The new tool supports ACM certificate export and automatic renewal for both public and private TLS certificates, providing a local credential layer that retrieves, caches, exports, and automatically refreshes secrets and certificates. It also caches secrets from AWS Secrets Manager and is compatible with existing Secrets Manager Agent deployments.
For organizations using AWS Secrets Manager and AWS Certificate Manager, the new service can be viewed as an AWS-native alternative to Vault Agent for credential and certificate delivery. Ashish Kasaudhan, senior cloud architect at PwC Acceleration Centers, explains:
For years, HashiCorp Vault Agent provided a clean answer to this problem: authenticate once, cache locally, render credentials to disk, and refresh them automatically. AWS had excellent managed services for storing secrets and certificates, but it never offered a first-party equivalent on the client side (...) The hidden cost of secrets management isn’t the API call. It’s the operational complexity.
According to the documentation, Workload Credentials Provider runs natively as a system service on both Linux (requires systemd) and Windows (with PowerShell 5.1 or later) under a dedicated low-privilege user, writing certificate files with restricted permissions. Formerly known as the AWS Secrets Manager Agent, it can be used for workloads running both on AWS and off-premises.

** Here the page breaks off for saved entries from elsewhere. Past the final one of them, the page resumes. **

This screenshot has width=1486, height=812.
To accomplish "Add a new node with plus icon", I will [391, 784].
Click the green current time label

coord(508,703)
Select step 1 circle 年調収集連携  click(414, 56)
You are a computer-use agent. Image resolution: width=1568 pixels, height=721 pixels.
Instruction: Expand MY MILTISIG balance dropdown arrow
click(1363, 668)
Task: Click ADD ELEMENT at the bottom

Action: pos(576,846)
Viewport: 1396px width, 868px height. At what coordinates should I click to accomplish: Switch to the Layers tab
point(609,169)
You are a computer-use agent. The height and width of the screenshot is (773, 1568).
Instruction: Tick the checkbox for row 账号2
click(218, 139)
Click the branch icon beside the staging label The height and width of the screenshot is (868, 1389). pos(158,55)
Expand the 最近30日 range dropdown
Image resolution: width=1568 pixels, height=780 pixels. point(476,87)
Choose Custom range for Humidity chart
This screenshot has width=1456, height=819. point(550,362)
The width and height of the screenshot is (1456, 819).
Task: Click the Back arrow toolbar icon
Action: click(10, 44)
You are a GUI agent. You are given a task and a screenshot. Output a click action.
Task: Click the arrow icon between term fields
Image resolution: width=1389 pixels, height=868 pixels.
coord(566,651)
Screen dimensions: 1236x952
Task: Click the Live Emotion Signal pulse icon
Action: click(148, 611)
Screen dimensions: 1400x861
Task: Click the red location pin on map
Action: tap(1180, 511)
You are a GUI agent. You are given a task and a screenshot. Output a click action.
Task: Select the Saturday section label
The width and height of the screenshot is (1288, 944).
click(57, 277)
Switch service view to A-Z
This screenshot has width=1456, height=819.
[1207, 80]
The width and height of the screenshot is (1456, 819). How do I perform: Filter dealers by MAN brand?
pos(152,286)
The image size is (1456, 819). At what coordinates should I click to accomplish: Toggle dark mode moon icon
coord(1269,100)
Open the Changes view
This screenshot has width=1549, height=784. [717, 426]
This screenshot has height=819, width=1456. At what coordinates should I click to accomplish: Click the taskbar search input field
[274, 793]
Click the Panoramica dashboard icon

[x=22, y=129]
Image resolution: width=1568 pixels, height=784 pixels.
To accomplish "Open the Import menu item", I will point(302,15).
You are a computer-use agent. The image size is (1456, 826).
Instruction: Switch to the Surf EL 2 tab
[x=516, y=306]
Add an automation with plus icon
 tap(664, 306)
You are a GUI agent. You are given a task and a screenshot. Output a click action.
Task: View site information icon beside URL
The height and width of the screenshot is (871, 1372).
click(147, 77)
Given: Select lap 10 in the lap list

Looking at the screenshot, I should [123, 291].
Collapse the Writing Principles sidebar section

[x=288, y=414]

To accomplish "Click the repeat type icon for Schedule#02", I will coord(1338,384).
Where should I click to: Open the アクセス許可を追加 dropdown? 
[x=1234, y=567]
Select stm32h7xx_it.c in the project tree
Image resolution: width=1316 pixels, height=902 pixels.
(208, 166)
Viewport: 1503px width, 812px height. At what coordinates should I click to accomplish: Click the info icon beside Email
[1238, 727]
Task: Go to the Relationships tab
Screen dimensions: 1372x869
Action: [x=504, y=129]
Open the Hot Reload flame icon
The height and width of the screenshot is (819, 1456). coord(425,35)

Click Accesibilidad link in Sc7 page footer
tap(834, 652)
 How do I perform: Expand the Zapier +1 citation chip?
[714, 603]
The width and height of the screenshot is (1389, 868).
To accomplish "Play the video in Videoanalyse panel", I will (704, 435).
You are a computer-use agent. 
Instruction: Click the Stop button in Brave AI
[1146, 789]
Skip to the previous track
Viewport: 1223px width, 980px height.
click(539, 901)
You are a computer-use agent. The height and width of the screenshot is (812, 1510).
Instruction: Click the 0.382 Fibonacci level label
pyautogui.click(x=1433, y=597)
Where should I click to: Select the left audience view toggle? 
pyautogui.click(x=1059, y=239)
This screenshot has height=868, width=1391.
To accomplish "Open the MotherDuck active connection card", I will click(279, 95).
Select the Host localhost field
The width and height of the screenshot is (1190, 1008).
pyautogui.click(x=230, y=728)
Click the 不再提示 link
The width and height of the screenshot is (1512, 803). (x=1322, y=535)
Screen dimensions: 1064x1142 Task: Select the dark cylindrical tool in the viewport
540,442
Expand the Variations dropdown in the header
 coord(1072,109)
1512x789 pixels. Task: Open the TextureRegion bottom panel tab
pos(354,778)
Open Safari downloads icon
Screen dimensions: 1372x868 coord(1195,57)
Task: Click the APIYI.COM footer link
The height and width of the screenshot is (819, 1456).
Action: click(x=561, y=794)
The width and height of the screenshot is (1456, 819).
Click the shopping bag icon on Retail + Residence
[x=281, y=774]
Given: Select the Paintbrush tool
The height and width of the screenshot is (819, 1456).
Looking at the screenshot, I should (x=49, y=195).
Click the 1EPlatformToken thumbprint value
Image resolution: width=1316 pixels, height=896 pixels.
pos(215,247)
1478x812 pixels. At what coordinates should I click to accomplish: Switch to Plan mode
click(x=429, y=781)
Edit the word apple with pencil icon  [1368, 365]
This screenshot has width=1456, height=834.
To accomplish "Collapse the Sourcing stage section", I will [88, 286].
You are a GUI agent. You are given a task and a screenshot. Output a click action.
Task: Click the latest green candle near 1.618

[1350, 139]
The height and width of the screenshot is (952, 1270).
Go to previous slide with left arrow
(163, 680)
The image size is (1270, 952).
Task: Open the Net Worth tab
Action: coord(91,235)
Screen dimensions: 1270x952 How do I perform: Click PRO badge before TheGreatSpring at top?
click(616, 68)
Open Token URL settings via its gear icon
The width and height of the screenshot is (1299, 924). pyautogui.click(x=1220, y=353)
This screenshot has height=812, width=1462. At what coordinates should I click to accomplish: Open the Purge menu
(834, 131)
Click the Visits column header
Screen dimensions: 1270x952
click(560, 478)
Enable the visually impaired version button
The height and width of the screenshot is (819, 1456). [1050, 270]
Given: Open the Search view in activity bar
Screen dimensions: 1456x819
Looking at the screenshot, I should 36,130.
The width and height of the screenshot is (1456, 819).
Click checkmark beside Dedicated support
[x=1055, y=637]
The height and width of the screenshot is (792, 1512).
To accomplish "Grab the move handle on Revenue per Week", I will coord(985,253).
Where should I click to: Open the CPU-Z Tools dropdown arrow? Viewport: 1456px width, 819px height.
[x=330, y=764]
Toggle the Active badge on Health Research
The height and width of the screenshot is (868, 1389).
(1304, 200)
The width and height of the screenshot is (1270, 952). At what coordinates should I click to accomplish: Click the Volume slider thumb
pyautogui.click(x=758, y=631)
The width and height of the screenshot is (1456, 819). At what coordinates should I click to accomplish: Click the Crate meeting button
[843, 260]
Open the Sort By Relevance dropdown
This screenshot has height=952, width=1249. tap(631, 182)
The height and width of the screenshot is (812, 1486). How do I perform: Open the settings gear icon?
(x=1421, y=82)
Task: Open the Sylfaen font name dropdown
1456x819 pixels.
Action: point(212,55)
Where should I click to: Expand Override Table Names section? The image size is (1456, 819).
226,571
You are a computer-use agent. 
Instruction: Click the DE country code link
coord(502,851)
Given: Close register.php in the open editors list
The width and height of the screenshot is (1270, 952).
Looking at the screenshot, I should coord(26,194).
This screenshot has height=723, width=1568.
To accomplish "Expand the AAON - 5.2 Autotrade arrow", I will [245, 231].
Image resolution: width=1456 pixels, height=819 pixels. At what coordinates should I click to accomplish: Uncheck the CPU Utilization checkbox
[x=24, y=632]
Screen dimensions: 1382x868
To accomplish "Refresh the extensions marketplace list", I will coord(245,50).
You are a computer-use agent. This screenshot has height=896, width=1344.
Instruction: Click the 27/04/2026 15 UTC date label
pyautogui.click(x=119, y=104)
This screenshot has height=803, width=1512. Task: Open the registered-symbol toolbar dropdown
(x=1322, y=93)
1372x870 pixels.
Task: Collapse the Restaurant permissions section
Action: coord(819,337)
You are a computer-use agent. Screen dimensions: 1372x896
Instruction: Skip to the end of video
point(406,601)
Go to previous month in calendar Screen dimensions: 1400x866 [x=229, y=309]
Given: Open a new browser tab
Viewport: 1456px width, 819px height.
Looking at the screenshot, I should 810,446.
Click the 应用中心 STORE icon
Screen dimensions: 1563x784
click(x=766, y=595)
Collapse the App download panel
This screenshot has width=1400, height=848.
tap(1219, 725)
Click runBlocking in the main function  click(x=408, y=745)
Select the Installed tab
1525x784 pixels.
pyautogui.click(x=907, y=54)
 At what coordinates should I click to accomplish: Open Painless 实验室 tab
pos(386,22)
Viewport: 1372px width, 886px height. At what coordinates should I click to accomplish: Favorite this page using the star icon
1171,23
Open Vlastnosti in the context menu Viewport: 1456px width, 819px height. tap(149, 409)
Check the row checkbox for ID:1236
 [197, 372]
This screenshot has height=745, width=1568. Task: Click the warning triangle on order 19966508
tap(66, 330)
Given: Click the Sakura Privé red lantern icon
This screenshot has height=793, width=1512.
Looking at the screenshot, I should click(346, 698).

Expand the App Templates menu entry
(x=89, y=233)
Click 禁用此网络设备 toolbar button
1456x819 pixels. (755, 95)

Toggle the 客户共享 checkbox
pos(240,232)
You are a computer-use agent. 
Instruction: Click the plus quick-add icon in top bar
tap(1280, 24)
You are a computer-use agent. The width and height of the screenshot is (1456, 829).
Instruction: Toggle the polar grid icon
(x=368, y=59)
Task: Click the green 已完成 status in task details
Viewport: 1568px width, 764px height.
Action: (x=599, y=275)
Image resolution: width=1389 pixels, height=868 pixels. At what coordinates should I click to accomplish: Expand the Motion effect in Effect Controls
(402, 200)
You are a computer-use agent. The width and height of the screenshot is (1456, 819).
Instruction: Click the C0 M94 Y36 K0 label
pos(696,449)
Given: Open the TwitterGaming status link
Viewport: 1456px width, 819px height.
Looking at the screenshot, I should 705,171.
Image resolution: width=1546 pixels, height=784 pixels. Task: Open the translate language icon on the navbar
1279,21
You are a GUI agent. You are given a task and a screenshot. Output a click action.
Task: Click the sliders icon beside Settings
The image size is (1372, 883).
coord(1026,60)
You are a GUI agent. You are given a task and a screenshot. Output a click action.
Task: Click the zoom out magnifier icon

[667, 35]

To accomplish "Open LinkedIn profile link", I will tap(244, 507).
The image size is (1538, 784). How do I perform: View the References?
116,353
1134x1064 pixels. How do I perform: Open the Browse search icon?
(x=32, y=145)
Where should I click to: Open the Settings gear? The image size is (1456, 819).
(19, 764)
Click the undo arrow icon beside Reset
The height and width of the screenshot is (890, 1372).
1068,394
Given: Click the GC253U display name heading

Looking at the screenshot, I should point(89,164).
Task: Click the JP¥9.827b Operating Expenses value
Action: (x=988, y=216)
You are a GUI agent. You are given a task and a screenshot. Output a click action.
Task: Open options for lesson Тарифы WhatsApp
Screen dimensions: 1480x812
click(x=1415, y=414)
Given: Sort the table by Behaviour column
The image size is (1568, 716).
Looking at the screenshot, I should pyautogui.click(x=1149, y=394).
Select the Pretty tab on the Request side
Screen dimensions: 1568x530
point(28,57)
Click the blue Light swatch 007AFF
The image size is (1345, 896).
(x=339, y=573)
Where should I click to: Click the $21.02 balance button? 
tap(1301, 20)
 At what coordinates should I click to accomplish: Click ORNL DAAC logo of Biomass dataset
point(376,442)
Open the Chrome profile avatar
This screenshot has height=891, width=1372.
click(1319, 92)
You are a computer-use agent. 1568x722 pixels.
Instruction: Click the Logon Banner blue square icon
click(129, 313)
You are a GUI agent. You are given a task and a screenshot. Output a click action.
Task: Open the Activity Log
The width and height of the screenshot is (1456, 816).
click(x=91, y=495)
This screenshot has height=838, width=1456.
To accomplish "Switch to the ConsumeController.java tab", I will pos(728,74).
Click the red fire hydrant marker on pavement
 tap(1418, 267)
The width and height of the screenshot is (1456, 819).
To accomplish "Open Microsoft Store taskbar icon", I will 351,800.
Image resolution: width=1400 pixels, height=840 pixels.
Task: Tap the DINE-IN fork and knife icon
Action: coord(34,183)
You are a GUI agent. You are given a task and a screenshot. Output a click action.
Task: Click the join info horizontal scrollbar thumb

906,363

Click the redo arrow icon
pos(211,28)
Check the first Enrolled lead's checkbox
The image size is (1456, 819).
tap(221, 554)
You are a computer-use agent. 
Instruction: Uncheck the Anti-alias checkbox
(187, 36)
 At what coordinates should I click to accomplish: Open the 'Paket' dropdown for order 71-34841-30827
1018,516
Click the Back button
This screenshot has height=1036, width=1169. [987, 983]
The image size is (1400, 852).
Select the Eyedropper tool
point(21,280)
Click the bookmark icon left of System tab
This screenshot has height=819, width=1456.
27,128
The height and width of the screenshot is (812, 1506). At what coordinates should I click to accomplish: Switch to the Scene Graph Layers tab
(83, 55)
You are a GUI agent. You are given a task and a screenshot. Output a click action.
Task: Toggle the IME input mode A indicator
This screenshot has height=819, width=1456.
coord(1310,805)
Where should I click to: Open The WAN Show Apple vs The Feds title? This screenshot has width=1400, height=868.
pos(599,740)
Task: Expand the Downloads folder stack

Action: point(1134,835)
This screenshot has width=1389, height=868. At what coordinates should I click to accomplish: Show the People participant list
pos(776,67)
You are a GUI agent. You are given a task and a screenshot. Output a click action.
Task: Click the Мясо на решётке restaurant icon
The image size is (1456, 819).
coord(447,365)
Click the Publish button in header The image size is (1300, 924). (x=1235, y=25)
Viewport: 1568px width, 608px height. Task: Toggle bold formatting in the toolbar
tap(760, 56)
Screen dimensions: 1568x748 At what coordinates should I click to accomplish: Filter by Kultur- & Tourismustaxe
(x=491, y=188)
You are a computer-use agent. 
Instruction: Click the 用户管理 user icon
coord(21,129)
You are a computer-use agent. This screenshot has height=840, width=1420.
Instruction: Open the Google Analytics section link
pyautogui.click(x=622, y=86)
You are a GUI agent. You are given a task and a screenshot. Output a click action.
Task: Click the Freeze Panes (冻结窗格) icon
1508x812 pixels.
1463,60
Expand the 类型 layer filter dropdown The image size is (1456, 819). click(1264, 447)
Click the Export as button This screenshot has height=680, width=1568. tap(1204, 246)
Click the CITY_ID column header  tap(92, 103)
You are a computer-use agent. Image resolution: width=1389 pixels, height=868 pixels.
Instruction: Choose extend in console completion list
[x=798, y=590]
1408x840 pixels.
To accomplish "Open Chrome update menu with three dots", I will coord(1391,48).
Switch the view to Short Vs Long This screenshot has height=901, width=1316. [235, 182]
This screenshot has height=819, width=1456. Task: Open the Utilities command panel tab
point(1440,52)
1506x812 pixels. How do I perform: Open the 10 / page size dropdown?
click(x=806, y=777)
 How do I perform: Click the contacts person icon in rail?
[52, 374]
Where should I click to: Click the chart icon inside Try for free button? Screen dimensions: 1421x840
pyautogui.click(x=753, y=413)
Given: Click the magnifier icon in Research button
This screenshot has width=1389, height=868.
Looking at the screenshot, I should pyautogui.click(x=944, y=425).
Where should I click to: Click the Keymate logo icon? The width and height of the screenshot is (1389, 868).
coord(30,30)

The project automatically checks configured certificates every 24 hours, exporting and updating local files only when certificate content has changed. When updates occur, it can trigger a command to reload dependent services such as NGINX or Apache. It also performs an initial refresh at startup, uses randomized timing to prevent large-scale simultaneous API requests, and supports dynamic configuration reloads, allowing certificate settings to be added or modified without reinstalling the service. Up to 50 certificates can be configured, each running in its own isolated management process.
[logging]
log_level = "info"
log_to_file = true
[capabilities.acm]
enabled = true
[[capabilities.acm.certificates]]
certificate_arn = "arn:aws:acm:us-west-2:123456789012:certificate/abcd1234-5678-90ab-cdef-EXAMPLE11111"
role_arn = "arn:aws:iam::123456789012:role/ACMExportRole"
certificate_path = "/etc/pki/tls/certs/example.com.crt"
private_key_path = "/etc/pki/tls/private/example.com.key"
chain_path = "/etc/pki/tls/certs/example.com-chain.pem"
refresh_command = "/usr/sbin/nginx -s reload"
Example of a configuration file. Source: AWS documentation
Initial reactions are positive, with practitioners viewing it as an AWS-native alternative for local secret and certificate delivery. Corey Quinn, chief cloud economist at The Duckbill Group, writes in his newsletter:
A name only a committee could love, automating the certificate-renewal cron job you've maintained with duct tape and EventBridge since 2019, before it was EventBridge. It's open source and free, which means AWS will recoup costs through the Secrets Manager bill it cheerfully caches against. Your ops team finally gets to sleep through cert expiry weekends. I mean, they always did, but it was rude to say it.
While using the provider is free, using Secrets Manager and ACM will incur associated costs. The Workload Credentials Provider is configured via a TOML file, in which developers define certificate settings, output paths, refresh commands, and other runtime options. It is released under an Apache-2.0 license and available on GitHub.